A large crowd had gathered at the back of the store to watch a live performance by the indie rock band Joan Of Arc, but there were also plenty of people sifting through bins of CDs and vinyl. A friendly crew of employees hustled behind the long counter, fielding questions, retrieving merchandise, and handing out promo items. I requested a copy of the free various artists cassette, Reckless Records “Lifers” Vol. One, and a staffer gladly provided it. The tape includes “The Felled Wych Elm” by Chris Connelly, “Amoeba Amore” by The Dials, “I Own A Lot Of Soul Records” by Bride Of Wolf Destroyer,” and 11 other songs.
Just inside the doorway, the popular comic artist known as Plastic Crimewave was drawing rock band caricatures with a black marker for five bucks. I had heard an artist would be doing this, and planned on bringing a Hollies CD jacket to be done, but forgot all about it. When I saw the artist was Plastic Crimewave, who does the syndicated strip Secret History of Chicago Music for The Reader newspaper, I was doubly disappointed that I hadn’t brought a Hollies pic along.
I searched through the bins, but the only Hollies release I could find at Reckless was a vinyl copy of the very early Hear! Here! album. I would have preferred something from the band’s psychedelic era, but Plastic Crimewave did a nice job with the material he had to work with.

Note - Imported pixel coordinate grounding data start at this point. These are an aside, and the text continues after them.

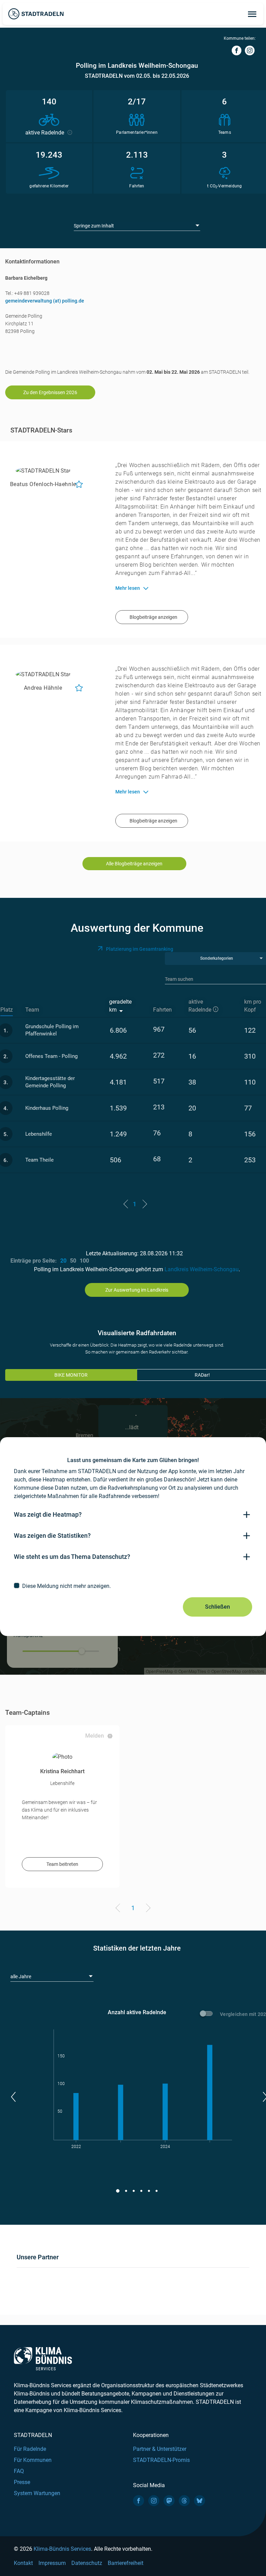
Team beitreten (62, 1864)
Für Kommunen (33, 2460)
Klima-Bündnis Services (62, 2549)
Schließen (217, 1606)
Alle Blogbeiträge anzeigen (134, 863)
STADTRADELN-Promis (161, 2460)
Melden (94, 1735)
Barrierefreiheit (125, 2563)
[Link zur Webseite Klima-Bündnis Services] (43, 2358)
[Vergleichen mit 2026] (207, 2014)
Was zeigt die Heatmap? (48, 1514)
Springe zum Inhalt (94, 226)
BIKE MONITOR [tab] (71, 1375)
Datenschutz (86, 2563)
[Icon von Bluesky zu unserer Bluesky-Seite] (199, 2500)
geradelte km (120, 1005)
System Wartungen (37, 2493)
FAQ (19, 2471)
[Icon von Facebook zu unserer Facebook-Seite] (138, 2500)
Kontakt (23, 2563)
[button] (13, 2097)
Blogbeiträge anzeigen (153, 617)
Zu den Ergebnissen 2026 (50, 392)
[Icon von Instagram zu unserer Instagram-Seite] (153, 2500)
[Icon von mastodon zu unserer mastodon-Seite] (169, 2500)
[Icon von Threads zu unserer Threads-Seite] (184, 2500)
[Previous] (118, 1909)
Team (32, 1009)
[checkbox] (133, 1585)
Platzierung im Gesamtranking (139, 949)
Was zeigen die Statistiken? (52, 1535)
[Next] (147, 1909)
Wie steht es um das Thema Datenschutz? (72, 1556)
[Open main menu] (252, 13)
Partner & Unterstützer (159, 2449)
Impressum (52, 2563)
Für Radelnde (30, 2449)
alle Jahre (20, 1976)
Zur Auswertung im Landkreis (136, 1290)
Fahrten (162, 1009)
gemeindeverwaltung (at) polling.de (44, 301)
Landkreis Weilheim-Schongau (202, 1269)
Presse (22, 2482)
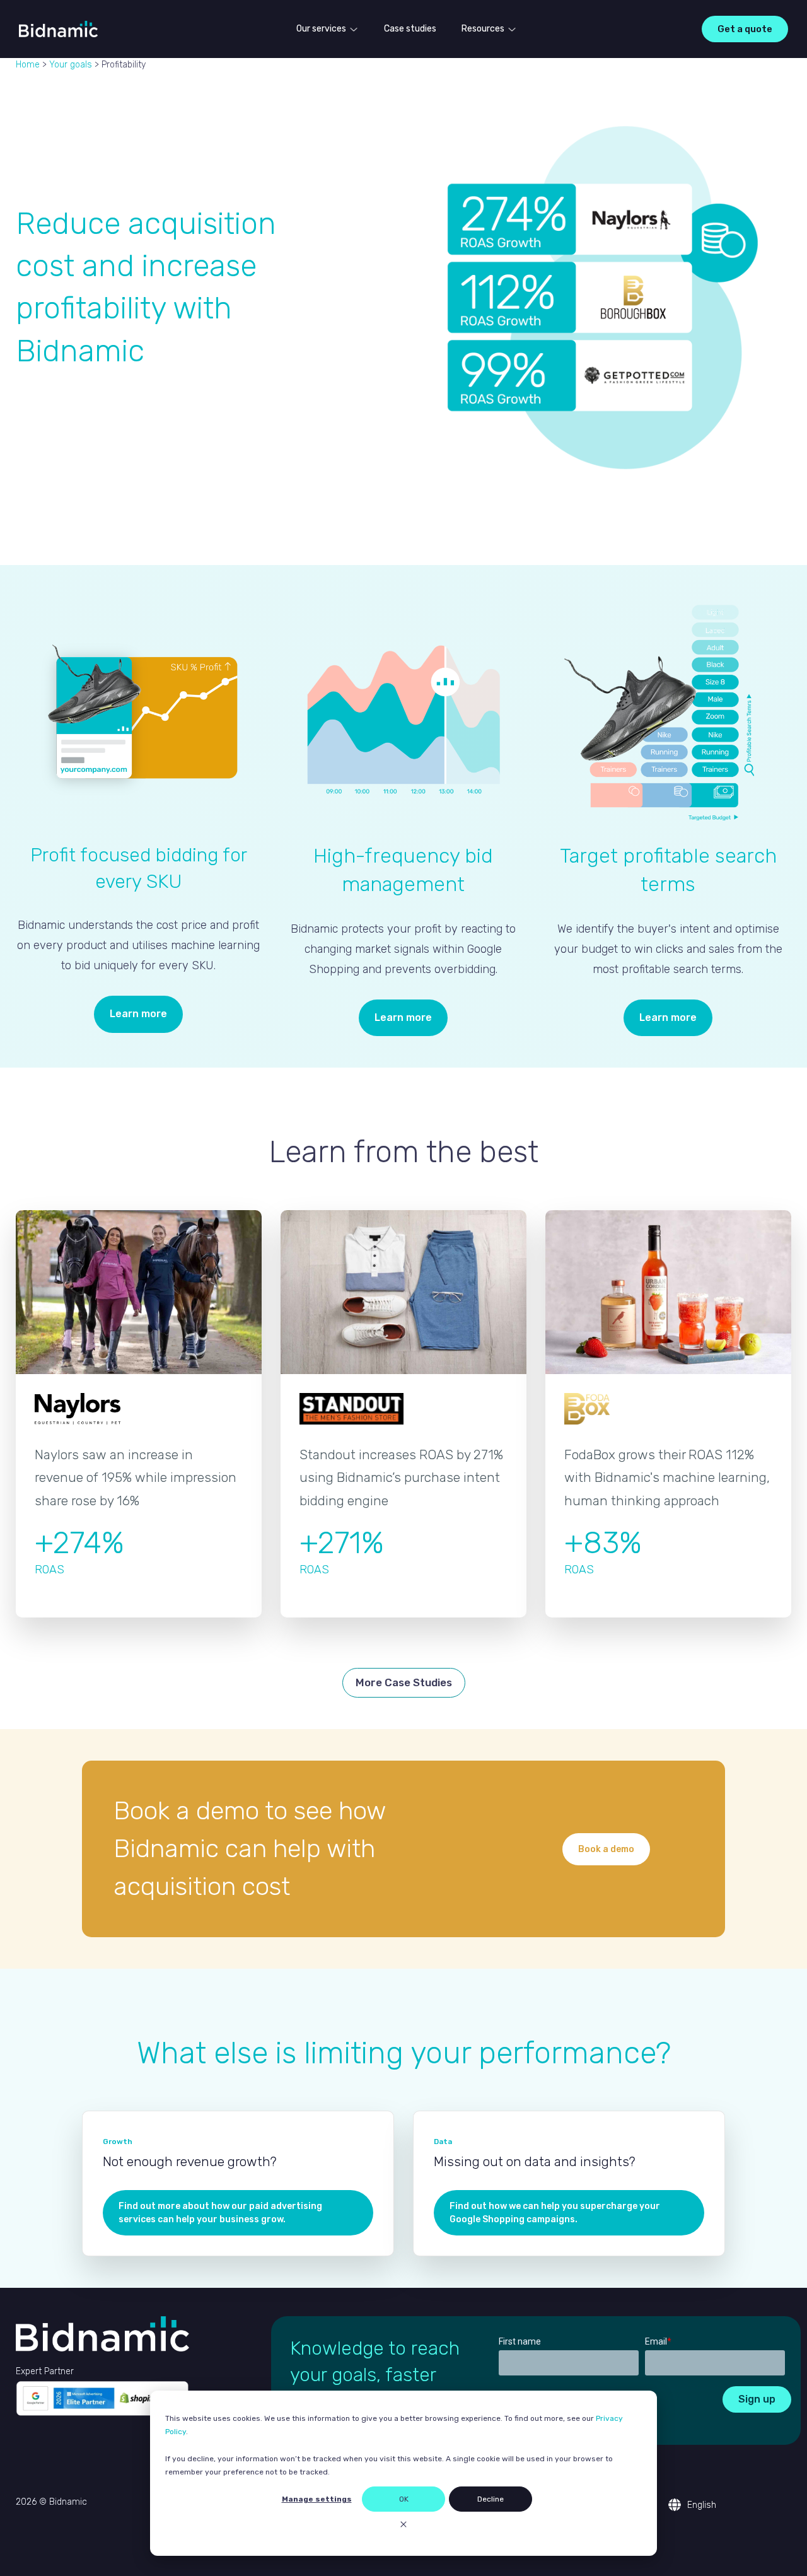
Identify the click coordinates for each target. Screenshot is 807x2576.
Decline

Pointing to Tony Hicks in the midst of the Hollies caricature, the artist described him as one of rock’s most underrated guitarists.
Joan Of Arc finished its set, and gave way to singer-guitarist Nicholas Tremulis, a veteran of the Chicago music scene, and drummer Bun E. Carlos from Cheap Trick. The two are members of Candy Golde, which also includes John Stiratt of Wilco, and Rick Rizzo of Eleventh Dream Day. The band had made its live debut at SXSW earlier this year, but for the Record Store Day show, Tremulis and Carlos were the only members on hand. The duo played songs from the Candy Golde EP, which is being released in May, and plugged their upcoming gig at The Double Door.
After Tremulis and Carlos finished their set, I decided to head home. I may not have found all the records I had been searching for, but the day had been a success in so many other ways. Long live vinyl!